STATED EXERCISE —
Can you reproduce every line, requests included, starting at the line containing "This screenshot has height=623, width=901." and ending at the line containing "pos(1438,315)", with each coordinate in the answers shifted up by 81?

THE RECORDS —
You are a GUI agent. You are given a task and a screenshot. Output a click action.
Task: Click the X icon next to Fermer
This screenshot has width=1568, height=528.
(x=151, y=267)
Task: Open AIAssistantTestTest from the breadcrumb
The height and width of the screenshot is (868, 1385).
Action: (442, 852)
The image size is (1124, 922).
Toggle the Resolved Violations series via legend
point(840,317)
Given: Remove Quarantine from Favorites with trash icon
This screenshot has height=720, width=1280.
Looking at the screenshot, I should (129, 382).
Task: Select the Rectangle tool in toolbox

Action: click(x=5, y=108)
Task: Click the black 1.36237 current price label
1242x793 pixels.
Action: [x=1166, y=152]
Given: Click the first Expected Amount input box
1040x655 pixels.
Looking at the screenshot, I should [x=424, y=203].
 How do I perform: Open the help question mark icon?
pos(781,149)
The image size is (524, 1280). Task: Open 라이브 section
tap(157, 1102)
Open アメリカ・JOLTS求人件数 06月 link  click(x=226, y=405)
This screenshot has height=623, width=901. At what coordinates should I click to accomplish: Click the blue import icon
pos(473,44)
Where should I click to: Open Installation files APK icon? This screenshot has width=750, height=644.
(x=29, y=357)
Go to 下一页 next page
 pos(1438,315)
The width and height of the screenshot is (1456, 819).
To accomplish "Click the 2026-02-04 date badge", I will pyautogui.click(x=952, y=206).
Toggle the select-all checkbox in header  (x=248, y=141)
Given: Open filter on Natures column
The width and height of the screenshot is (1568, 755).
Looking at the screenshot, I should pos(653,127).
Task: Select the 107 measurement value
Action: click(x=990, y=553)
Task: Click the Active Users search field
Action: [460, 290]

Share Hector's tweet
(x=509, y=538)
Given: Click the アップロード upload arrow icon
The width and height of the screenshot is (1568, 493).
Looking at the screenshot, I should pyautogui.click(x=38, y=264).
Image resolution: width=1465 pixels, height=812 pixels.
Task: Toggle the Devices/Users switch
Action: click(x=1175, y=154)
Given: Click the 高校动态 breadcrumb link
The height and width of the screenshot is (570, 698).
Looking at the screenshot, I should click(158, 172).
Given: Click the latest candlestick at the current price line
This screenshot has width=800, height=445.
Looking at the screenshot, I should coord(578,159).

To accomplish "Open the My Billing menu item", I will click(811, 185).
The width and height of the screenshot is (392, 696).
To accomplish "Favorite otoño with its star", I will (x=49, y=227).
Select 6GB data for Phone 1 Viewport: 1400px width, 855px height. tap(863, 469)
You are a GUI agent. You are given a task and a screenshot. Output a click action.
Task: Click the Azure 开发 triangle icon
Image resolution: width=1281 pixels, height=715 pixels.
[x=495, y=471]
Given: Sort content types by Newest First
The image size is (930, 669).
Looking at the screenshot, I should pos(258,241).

ANSWER TO THE PROBLEM —
This screenshot has height=623, width=901. At what coordinates should I click to accomplish: Click the blue import icon
pos(554,125)
Where should I click to: Open Installation files APK icon? This screenshot has width=750, height=644.
(x=110, y=438)
Go to 下一页 next page
 pos(1519,396)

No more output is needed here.